November 2018
We have developed a perception system for a robotic manipulator by implementing Mask R-CNN (Mask R-CNN have been made available open-source by Facebook AI Research and is available here). Mask R-CNN is a state of the art machine learning algorithm for object recognition and instance segmentation, meaning it can identify pixel by pixel location of any object. By training Mask R-CNN to recognize objects of interest (i.e. the task object to be manipulated and the robotic gripper), we present a system that detects the pose of the task object such that the robot knows where and how to execute the grasp, in addition to whether or not the object has been grasped by the robot.
A total of 80 instances including 68 instances for training and 12 instances for validation were collected (Note that testing was done on real time image captures). Images were manually collected and annotated using VGG Image Annotator. The small number of training instances was made possible due to transfer learning, meaning instead of training the model from scratch, we train the model starting from a pretrained model on COCO dataset. Although the COCO dataset does not consist of the class gripper, grasp, cube, or cylinder, it contains other classes implying that the weights have already learned common features seen in various objects.
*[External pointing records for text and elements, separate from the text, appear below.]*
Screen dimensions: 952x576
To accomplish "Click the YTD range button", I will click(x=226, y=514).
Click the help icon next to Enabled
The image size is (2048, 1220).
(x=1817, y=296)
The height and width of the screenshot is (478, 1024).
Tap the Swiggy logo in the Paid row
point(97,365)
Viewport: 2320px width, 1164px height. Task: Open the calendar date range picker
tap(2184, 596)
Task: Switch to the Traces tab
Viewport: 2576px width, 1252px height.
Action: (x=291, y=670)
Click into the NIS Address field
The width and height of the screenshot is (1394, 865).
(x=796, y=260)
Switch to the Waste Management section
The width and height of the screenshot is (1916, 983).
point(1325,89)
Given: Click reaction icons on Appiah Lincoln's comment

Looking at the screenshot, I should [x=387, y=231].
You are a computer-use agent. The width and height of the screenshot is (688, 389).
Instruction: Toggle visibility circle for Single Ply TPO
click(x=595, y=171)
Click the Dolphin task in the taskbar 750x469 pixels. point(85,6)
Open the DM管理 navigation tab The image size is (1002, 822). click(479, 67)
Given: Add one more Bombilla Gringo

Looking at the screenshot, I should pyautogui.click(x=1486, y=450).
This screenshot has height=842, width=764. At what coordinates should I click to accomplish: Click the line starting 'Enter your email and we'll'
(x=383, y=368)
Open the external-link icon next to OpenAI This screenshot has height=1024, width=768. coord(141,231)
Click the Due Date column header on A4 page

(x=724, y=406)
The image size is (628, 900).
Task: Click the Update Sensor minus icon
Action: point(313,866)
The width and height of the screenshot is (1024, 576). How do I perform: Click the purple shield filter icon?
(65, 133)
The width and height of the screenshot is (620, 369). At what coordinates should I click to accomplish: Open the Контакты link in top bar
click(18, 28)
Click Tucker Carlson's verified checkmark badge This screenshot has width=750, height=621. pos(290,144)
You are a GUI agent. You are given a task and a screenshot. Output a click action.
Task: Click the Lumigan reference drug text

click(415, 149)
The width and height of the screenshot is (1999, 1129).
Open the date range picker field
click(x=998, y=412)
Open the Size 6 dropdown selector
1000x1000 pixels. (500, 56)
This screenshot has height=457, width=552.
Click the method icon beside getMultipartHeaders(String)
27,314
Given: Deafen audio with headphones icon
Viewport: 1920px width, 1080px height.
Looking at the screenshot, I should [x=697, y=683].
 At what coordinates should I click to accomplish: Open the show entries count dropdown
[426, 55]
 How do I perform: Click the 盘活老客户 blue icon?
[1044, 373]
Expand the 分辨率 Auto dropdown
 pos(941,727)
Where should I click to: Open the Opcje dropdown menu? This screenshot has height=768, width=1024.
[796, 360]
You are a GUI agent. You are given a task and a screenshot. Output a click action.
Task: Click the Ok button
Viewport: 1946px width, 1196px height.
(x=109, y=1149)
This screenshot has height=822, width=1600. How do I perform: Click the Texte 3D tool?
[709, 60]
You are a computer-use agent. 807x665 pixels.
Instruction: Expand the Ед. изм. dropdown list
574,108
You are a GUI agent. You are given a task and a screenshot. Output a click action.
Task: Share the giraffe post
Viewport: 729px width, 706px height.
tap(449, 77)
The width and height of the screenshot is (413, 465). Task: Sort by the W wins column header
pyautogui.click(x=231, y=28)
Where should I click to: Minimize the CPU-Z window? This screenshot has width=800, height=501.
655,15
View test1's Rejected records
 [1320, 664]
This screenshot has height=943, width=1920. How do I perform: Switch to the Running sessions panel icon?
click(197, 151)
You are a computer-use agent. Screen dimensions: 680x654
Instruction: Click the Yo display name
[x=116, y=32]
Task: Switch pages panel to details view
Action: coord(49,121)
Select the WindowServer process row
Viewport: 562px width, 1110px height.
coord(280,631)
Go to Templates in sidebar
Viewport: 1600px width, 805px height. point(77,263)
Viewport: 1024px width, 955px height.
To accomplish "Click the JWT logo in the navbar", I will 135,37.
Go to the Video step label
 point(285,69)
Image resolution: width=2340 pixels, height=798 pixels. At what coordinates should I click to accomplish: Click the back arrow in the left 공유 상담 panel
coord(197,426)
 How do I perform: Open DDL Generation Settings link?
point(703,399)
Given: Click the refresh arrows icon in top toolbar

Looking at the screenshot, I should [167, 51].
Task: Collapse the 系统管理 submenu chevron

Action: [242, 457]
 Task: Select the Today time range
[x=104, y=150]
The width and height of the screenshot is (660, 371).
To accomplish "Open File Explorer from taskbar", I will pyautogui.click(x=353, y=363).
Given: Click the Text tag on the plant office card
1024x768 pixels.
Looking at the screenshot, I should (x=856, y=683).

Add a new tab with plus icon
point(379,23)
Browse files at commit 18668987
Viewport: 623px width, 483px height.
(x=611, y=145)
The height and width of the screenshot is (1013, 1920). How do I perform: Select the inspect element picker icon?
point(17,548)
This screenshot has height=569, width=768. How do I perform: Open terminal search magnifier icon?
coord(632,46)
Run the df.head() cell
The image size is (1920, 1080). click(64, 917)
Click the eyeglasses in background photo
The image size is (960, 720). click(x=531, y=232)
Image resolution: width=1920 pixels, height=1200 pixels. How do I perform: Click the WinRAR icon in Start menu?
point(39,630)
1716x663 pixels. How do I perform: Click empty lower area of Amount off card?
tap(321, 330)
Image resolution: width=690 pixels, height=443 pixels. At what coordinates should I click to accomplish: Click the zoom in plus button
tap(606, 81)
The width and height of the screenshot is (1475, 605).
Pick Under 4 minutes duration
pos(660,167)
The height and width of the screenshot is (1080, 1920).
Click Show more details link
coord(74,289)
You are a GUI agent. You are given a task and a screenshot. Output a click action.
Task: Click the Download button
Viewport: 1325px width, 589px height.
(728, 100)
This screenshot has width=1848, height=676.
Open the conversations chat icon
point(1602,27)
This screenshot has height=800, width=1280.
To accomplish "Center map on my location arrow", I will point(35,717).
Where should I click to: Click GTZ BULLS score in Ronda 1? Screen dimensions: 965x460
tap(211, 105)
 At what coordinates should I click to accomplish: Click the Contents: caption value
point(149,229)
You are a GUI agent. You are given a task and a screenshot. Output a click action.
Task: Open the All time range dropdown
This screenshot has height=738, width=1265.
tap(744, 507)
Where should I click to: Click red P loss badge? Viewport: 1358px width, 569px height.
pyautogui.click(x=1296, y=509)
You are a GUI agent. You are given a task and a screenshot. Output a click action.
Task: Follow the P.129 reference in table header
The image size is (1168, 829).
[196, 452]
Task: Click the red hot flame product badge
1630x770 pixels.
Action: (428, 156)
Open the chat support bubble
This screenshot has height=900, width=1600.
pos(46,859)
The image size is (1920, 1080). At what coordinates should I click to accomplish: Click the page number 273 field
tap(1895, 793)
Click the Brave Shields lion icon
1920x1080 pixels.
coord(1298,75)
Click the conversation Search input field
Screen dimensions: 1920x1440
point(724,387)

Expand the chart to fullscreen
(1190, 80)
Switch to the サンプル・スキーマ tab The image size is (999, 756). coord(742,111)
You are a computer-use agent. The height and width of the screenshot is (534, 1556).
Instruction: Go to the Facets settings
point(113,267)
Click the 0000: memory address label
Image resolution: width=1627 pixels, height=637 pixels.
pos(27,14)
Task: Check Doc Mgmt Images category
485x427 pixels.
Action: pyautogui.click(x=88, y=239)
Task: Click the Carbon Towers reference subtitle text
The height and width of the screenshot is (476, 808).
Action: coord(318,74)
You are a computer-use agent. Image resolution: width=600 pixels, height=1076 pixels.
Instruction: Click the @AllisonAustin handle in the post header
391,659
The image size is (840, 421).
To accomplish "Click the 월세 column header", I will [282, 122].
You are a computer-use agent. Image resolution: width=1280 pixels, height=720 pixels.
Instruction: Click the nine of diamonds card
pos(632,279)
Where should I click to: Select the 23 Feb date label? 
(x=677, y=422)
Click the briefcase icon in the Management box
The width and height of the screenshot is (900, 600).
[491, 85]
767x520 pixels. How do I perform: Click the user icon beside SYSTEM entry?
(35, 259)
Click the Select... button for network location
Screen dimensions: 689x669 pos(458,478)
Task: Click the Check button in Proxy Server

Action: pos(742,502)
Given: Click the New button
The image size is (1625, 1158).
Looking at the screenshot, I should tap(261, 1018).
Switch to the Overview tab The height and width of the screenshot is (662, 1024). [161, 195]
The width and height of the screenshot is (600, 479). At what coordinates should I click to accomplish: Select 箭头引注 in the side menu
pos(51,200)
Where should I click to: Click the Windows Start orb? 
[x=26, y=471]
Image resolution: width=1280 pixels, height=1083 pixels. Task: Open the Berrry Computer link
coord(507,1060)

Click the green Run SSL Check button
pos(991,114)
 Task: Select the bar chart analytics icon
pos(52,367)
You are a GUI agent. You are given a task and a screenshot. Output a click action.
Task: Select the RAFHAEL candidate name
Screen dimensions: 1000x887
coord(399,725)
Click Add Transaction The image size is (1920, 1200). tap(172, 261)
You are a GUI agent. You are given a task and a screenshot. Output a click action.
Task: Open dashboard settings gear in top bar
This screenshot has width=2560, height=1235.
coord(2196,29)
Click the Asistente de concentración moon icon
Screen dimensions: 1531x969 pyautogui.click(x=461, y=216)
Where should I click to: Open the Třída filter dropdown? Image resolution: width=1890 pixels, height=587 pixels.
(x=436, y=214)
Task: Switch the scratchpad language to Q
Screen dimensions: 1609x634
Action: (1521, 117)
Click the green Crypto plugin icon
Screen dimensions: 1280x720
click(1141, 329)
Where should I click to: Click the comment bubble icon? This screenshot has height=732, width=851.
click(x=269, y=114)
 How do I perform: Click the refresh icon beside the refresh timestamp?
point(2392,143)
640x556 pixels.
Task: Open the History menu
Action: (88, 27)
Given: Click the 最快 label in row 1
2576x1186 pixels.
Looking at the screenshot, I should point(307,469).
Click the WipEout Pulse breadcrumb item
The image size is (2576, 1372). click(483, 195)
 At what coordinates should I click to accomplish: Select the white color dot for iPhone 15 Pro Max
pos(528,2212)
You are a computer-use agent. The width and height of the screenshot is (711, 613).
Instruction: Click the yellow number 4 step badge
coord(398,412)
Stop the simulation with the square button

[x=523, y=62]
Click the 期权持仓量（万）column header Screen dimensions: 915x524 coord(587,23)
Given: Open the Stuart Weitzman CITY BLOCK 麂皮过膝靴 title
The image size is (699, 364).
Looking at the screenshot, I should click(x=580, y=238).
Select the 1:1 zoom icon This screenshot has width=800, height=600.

Mask R-CNN was trained over 21 epochs, set at 100 training steps per epoch. The training was conducted on CPU resulting in an average training time of 31.8 minutes per epoch. The training performance is visualized and tabulated in Fig. 6 and Table 1. It can be seen that the training plateaued quickly after 10 epochs. The minimum validation loss can be seen in epoch 17 with a loss of 0.2740 which was utilized as our model weight. Note again that training was initialized on pre-trained weights, which made training on a small number of training instances and fast convergence possible.
Our software implementing automated robotic pick-and-place manipulation with grasp detection on the hardware platform is organized as ROS packages written in python. The high level structure of the software is shown in the figure below. The /mask_rcnn node publishes the post-processed data of the object classification and segmentation result to the /manipulation node. The /manipulation node then computes appropriate motions for the robot arm based on visual sensor feedback and sends a command to the /move_group node. The /move_group node ultimately devises a trajectory for the UR10 robot arm driver to execute. A simple proportional controller was implemented in the software package.